- _Task requirements_:
Each line from the one that has "The image size is (333, 300)." through the end of the entries below must be written out exactly; leave out all other lines.

- _Information provided_:
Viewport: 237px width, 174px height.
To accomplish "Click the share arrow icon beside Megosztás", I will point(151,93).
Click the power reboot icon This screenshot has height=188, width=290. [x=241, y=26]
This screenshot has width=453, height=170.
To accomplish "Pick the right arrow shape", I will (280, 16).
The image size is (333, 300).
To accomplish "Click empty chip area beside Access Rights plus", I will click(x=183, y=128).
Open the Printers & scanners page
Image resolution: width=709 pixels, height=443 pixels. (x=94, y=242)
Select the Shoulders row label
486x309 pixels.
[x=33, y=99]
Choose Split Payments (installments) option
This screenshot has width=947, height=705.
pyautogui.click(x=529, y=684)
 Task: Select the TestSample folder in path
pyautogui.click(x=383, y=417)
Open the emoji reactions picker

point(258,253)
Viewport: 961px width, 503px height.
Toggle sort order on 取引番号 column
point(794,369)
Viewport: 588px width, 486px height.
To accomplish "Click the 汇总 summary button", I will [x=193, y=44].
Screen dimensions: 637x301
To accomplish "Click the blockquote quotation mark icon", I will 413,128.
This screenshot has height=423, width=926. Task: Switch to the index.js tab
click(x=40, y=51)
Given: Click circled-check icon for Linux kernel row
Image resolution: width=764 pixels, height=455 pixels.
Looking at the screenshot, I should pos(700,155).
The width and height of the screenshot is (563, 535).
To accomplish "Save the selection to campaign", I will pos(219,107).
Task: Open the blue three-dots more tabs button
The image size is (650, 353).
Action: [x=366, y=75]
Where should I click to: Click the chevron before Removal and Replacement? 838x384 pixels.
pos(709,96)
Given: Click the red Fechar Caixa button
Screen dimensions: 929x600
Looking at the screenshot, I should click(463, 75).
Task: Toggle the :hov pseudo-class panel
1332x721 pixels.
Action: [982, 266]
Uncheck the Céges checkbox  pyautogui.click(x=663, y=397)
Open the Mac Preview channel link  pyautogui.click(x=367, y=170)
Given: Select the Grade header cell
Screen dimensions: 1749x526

- _Exercise answer_:
The image size is (333, 300).
To accomplish "Click empty chip area beside Access Rights plus", I will click(x=183, y=128).
Open the Printers & scanners page
Image resolution: width=709 pixels, height=443 pixels. (x=94, y=242)
Select the Shoulders row label
486x309 pixels.
[x=33, y=99]
Choose Split Payments (installments) option
This screenshot has width=947, height=705.
pyautogui.click(x=529, y=684)
 Task: Select the TestSample folder in path
pyautogui.click(x=383, y=417)
Open the emoji reactions picker

point(258,253)
Viewport: 961px width, 503px height.
Toggle sort order on 取引番号 column
point(794,369)
Viewport: 588px width, 486px height.
To accomplish "Click the 汇总 summary button", I will [x=193, y=44].
Screen dimensions: 637x301
To accomplish "Click the blockquote quotation mark icon", I will 413,128.
This screenshot has height=423, width=926. Task: Switch to the index.js tab
click(x=40, y=51)
Given: Click circled-check icon for Linux kernel row
Image resolution: width=764 pixels, height=455 pixels.
Looking at the screenshot, I should pos(700,155).
The width and height of the screenshot is (563, 535).
To accomplish "Save the selection to campaign", I will pos(219,107).
Task: Open the blue three-dots more tabs button
The image size is (650, 353).
Action: [x=366, y=75]
Where should I click to: Click the chevron before Removal and Replacement? 838x384 pixels.
pos(709,96)
Given: Click the red Fechar Caixa button
Screen dimensions: 929x600
Looking at the screenshot, I should click(463, 75).
Task: Toggle the :hov pseudo-class panel
1332x721 pixels.
Action: [982, 266]
Uncheck the Céges checkbox  pyautogui.click(x=663, y=397)
Open the Mac Preview channel link  pyautogui.click(x=367, y=170)
Given: Select the Grade header cell
Screen dimensions: 1749x526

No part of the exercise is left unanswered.